» TEXT SHOWN
____

T-cells are derived from blood-borne haematopoietic precursors that seed the thymus where they develop within a meshwork of stromal cells built primarily by TECs [41]. TECs secrete, in a FOXN1 dependent manner, several chemokines, CCL25, CCL21, CXCL12, that are required for attracting haematopoietic progenitors to the developing thymus [42]. These progenitors subsequently commit to a T-cell fate with the support of TEC-derived molecules such as the notch ligand DLL4, which is also transcriptionally regulated by FOXN1 [43]. Following an initial round of expansion, developing T-cells are subjected to selection processes, termed “positive” and “negative” selection, which are driven by recognition of MHC–self antigen complexes presented on the surface of TECs [5, 41]. This interaction leads to the selection of a T-cell repertoire that is self-tolerant but able to respond to foreign antigens [5, 41]. The developing T-cells then undergo a final maturation process before exiting to the peripheral circulation as single positive CD4 or CD8 naïve T-cells [5, 41]. FOXN1 is a core transcriptional regulator essential for TEC differentiation, maintenance and function [3, 44, 45]. It is now known to control the expression of hundreds of genes in TECs that support intrathymic T-cell development [3]. In addition to CCL25 [42], CXCL12 [3], and DLL4 [43], FOXN1 positively regulates the expression of a number of genes involved in antigen processing and presentation [3]. Lack of functional FOXN1 in TECs therefore disrupts normal thymic organogenesis and the ability to support T-cell lineage commitment, development and selection [8, 10, 11, 15].

In the skin and its appendages FOXN1 is expressed in epithelial cells that have stopped proliferating and are in the process of terminal differentiation [15, 33]. Studies in mouse keratinocytes suggest that FOXN1 controls the expression of protein kinase B and C, molecules that are involved in cell survival, metabolism and cell cycle progression [46, 47]. As a consequence, loss-of-function mutations disrupt the balance between normal growth and differentiation of these cells [15, 1719]. Humans and mice with FOXN1 deficiency have numerically normal hair follicles that give rise to hairs with an abnormal shaft causing them to curl and break off at the level of the skin surface leading to alopecia [9, 48].

The role of FOXN1 in CNS development is not confirmed. Neurodevelopmental defects have not been reported in mouse models and, given that the only two fetuses with neurological abnormalities came from the same family within a closed population [13, 14], it is possible that another genetic aetiology was responsible for their neurological features, however this has not been formally investigated.

Diagnosis

Nude SCID due to FOXN1 deficiency should be suspected in infants presenting with clinical and/or laboratory evidence of immunodeficiency associated with congenital AU and nail dystrophy [1, 2, 23, 25, 26, 49].

Population-based newborn screening (NBS) programmes for SCID have been introduced in several countries [5052]. Polymerase chain reaction (PCR) on DNA extracted from Guthrie card blood spots is used to quantify circularised DNA by-products generated during TCR formation in the thymus, called T-cell receptor excision circles (TRECs) [53, 54]. Deficient levels of TRECs identified during NBS indicate T-cell deficiency requiring further investigation. It is predictable that FOXN1 deficiency will be detectable on the basis of absent/low TRECs although, as yet, there are no reports in the literature of patients identified via NBS. Indeed, Infants with FOXN1 deficiency have been shown to have very low TREC levels [23] and lack other markers of thymic T-cell output [26]. In addition, NBS has been able to identify patients with severe T-cell deficiency due to other primary thymic defects including DiGeorge (DGS) and CHARGE syndrome [52, 55].

____

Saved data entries

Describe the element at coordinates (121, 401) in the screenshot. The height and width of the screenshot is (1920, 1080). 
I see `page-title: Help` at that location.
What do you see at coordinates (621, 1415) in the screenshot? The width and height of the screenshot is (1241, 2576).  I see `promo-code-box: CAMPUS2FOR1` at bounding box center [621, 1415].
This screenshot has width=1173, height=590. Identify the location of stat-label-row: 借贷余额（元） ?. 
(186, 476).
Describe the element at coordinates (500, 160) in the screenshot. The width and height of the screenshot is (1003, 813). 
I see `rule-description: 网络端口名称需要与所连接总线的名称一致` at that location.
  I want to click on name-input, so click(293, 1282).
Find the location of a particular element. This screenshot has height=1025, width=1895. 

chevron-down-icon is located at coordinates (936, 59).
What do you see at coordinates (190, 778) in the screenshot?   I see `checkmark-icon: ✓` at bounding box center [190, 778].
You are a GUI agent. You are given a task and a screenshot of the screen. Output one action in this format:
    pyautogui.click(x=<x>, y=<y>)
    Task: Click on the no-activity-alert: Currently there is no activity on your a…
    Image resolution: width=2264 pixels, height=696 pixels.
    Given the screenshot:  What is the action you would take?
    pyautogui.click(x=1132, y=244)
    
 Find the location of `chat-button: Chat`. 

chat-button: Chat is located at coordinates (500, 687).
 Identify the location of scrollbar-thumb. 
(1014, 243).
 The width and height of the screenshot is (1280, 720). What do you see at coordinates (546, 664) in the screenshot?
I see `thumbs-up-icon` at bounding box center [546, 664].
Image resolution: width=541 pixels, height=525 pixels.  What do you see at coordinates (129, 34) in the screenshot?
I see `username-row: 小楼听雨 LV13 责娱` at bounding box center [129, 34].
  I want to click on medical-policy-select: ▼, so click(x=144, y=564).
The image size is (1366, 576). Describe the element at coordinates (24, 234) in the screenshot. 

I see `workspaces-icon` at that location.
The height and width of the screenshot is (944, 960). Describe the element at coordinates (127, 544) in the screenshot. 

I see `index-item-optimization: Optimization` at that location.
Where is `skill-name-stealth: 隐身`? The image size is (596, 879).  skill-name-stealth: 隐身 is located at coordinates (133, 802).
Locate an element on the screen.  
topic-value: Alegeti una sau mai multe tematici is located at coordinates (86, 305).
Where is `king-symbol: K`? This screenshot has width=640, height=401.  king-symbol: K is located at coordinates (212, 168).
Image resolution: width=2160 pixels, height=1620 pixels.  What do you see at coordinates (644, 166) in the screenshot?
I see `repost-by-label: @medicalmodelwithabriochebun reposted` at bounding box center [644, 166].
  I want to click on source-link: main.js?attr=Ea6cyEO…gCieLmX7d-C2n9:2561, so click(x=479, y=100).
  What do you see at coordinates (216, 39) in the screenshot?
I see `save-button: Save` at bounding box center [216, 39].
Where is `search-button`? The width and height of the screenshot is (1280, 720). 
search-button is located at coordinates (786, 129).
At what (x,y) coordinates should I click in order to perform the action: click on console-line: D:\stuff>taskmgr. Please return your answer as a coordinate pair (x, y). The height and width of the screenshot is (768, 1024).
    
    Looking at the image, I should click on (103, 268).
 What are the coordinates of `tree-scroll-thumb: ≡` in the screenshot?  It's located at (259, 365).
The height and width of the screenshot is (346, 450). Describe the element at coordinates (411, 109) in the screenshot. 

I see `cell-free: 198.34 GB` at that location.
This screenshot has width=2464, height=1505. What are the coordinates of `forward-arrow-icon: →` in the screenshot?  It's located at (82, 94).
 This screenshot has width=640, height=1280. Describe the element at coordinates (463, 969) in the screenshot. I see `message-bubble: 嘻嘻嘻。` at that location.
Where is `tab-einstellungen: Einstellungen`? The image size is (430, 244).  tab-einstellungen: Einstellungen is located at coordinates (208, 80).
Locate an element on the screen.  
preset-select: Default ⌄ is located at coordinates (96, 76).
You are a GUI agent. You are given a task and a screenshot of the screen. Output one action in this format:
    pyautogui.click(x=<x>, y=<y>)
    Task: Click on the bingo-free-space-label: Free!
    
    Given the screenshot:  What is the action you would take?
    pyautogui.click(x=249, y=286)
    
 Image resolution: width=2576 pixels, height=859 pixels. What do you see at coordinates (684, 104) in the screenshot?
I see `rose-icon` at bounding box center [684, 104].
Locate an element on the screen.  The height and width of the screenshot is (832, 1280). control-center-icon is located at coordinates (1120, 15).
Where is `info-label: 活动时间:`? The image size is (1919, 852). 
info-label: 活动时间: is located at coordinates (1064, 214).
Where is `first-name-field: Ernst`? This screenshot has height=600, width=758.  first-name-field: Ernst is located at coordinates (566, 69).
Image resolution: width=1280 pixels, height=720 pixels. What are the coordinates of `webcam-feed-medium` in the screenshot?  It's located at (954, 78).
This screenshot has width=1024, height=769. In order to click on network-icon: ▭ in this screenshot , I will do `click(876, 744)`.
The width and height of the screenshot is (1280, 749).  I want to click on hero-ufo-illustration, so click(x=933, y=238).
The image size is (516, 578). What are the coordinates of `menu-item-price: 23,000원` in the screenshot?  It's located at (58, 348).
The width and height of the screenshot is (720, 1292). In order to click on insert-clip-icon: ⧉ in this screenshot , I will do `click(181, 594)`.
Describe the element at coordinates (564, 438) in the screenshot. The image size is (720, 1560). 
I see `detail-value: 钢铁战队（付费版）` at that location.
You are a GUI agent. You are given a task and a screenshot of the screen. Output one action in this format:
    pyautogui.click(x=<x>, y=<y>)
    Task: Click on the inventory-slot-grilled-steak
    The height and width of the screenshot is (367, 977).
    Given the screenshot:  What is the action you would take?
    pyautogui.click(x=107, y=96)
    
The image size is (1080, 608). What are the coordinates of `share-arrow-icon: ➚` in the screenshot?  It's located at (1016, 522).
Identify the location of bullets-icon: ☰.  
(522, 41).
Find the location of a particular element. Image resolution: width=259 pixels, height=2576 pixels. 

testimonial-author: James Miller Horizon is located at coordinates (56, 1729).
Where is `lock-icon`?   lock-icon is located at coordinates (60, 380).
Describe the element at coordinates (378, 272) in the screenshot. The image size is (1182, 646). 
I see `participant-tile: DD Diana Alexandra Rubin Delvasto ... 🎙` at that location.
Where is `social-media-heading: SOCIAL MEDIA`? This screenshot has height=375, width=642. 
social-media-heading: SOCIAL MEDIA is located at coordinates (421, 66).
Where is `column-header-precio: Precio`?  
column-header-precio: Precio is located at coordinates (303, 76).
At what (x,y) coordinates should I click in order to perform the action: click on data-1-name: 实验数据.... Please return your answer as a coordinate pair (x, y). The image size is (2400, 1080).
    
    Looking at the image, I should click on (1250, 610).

____

» REQUIRED WORK
A – In the text on FOXN1 deficiency, which three chemokines do TECs secrete to draw progenitors to the developing thymus?
B – Using the FOXN1 deficiency text, explain why it expects newborn screening to detect this condition even though no such cases have been reported yet.
C – Carry the FOXN1 deficiency text further, picking up right after its last sentence.

» ACTIVITY ANSWERS
A – CCL25, CCL21 and CXCL12.

B – Newborn screening flags T-cell deficiency through absent or low TREC levels. Infants with FOXN1 deficiency have been shown to have very low TREC levels and to lack other markers of thymic T-cell output. Screening has also already found severe T-cell deficiency caused by other primary thymic defects, such as DiGeorge and CHARGE syndrome.

C –
Infants with suspected nude SCID should be immediately referred to a specialist centre experienced in and equipped for specialised immunological tests and management of severe immunodeficiencies [28]. This is important as early diagnosis and treatment have been shown to greatly impact upon outcomes, including survival, in children with SCIDs [56]. Diagnostic tests and further investigations are detailed in the text below and summarised along with expected findings in Table 2.

Definitive diagnosis relies on testing for FOXN1 mutations [2] and is essential in order to guide patient management and genetic counselling [23, 26]. If the clinical suspicion is high this may be achieved by a targeted approach using single gene Sanger sequencing or screening for described mutations [2, 23, 25, 26]. Alternatively, next generation sequencing techniques may be used including targeted sequencing panels, which are increasingly available for the molecular diagnosis of patients presenting with primary immune deficiency [5761].

Basic immunological assessment should include enumeration of total lymphocytes, lymphocyte subpopulations (T-, B-, and NK-cells), and serum immunoglobulins [22, 62]. Results should be interpreted alongside age-specific reference ranges. Total lymphocyte count may be normal, decreased or increased [1, 23]. However, patients have universally shown low T-cell counts [1, 23, 26], with CD4+ T-cells more severely affected than CD8 + [1, 23]. NK- and B-cells are expected to be present, although the latter are poorly functional in terms of specific antibody production [1, 23, 26].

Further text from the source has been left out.